1964 AHSME Problems/Problem 10

Problem

Given a square side of length $s$ . On a diagonal as base a triangle with three unequal sides is constructed so that its area equals that of the square. The length of the altitude drawn to the base is:

$\textbf{(A)}\ s\sqrt{2} \qquad \textbf{(B)}\ s/\sqrt{2} \qquad \textbf{(C)}\ 2s \qquad \textbf{(D)}\ 2\sqrt{s} \qquad \textbf{(E)}\ 2/\sqrt{s}$

Solution

The area of the square is $s^2$ . The diagonal of a square with side $s$ bisects the square into two $45-45-90$ right triangles, so the diagonal has length $s\sqrt{2}$ .

STATED EXERCISE 1:
Retype everything in the records from the line containing "You are a computer-use agent. This" down through the end of the records, leaving out the pictures.

RECORDS SUPPLIED:
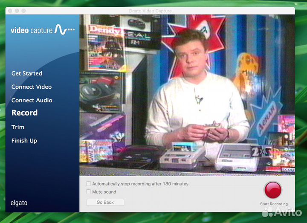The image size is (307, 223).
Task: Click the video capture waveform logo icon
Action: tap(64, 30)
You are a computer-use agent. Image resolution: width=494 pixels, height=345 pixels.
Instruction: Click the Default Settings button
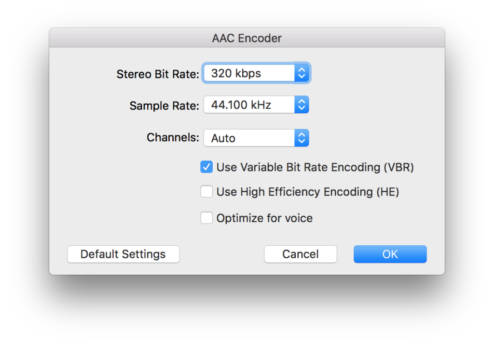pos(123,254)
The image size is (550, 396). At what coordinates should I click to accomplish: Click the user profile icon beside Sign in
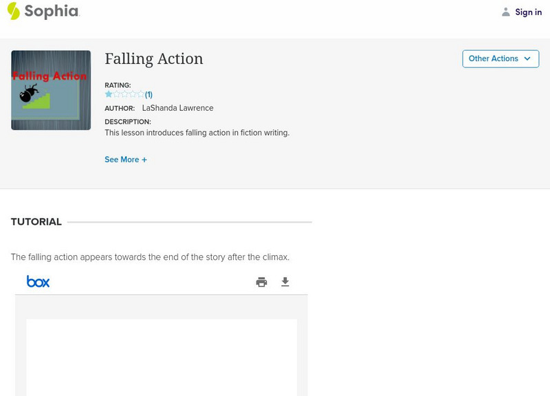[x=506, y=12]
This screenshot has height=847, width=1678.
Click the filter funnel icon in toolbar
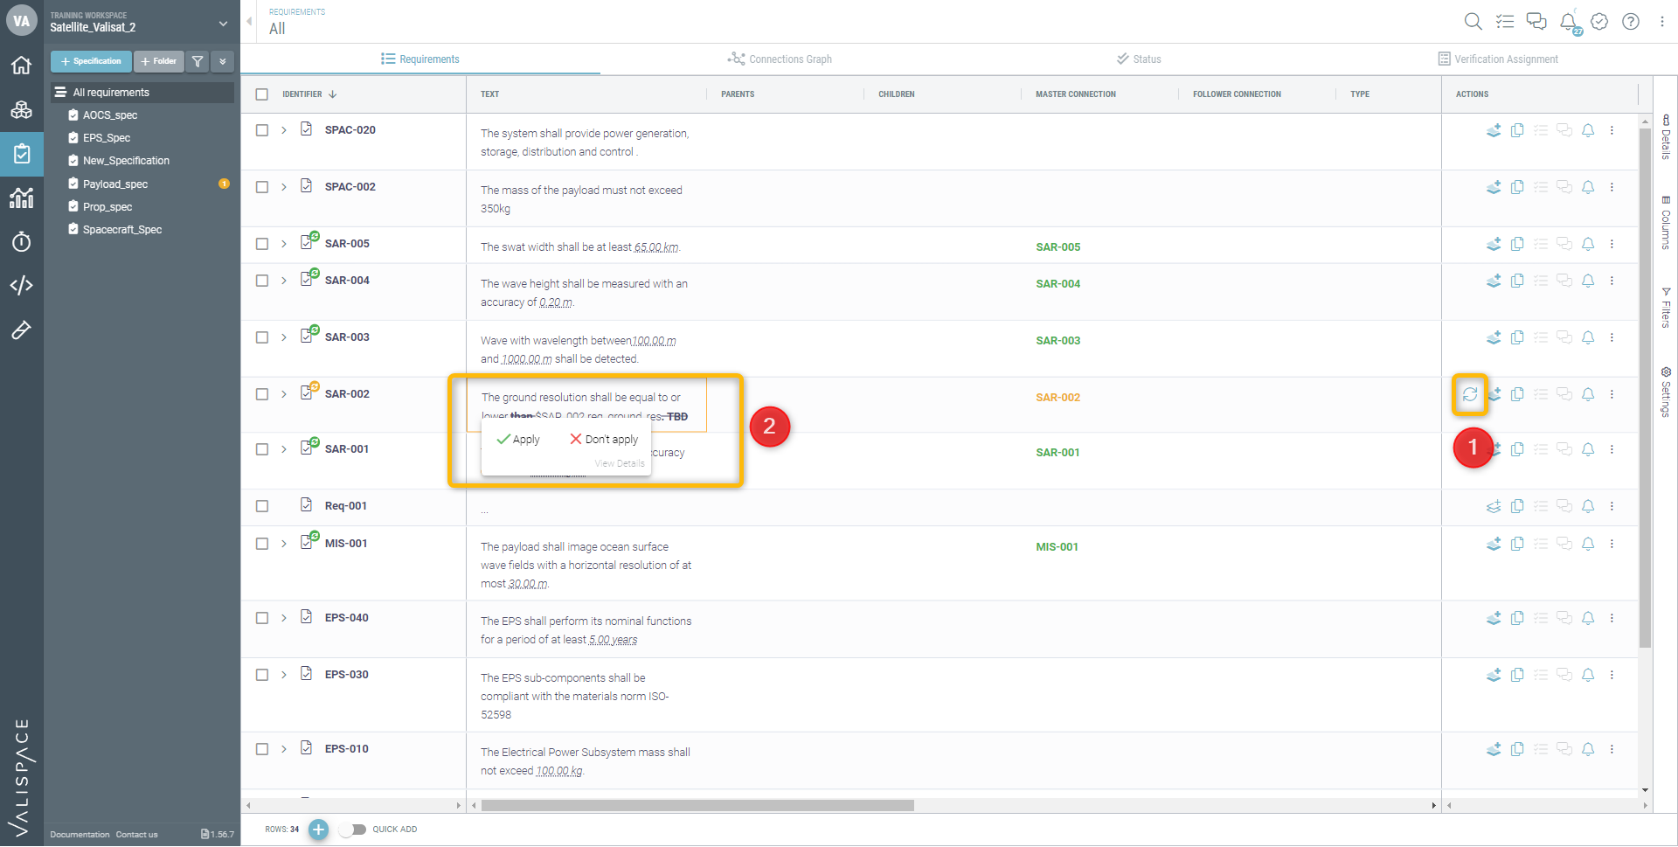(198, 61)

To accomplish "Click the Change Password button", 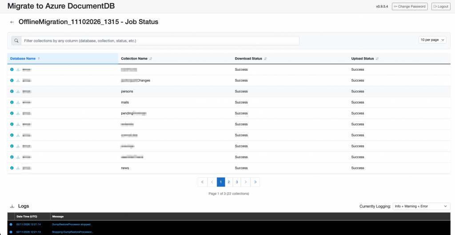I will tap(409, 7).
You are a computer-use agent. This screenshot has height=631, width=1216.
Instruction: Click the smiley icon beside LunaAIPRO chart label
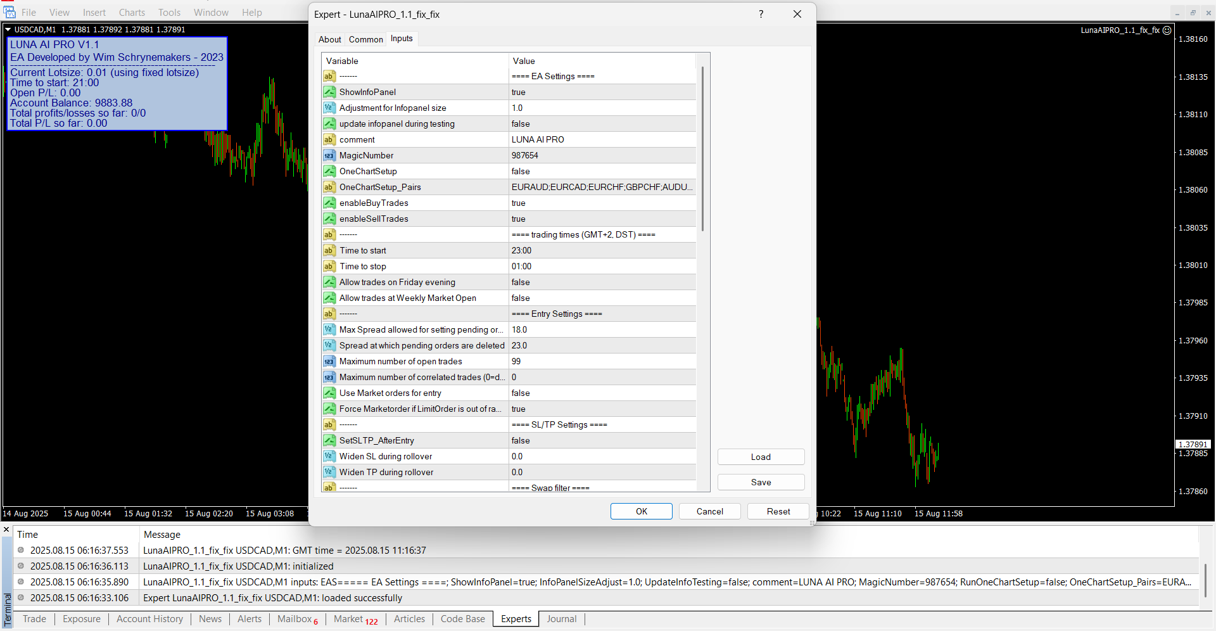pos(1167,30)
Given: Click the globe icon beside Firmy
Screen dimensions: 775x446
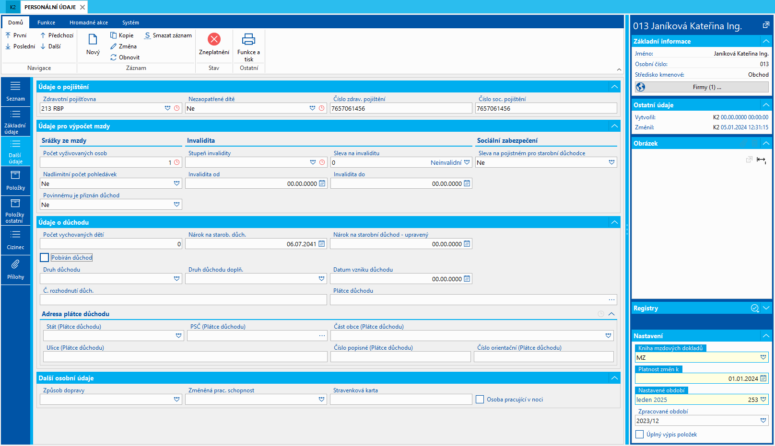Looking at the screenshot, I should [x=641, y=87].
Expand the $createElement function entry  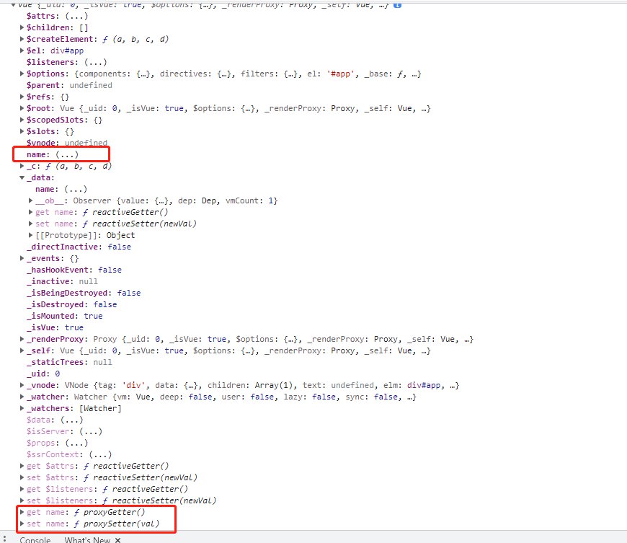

STATED EXERCISE 2:
Using the 1964 AHSME problem, answer these:
(a) What is the area of the square?
(b) What length does the diagonal of the square have?
(c) What must the area of the constructed triangle equal?

WORKED ANSWER 1:
You are a computer-use agent. This screenshot has height=631, width=1216.
Instruction: Click the smiley icon beside LunaAIPRO chart label
pos(1167,30)
Given: Click the globe icon beside Firmy
Screen dimensions: 775x446
Looking at the screenshot, I should [x=641, y=87].
Expand the $createElement function entry  

WORKED ANSWER 2:
(a) s^2
(b) s√2
(c) The area of the square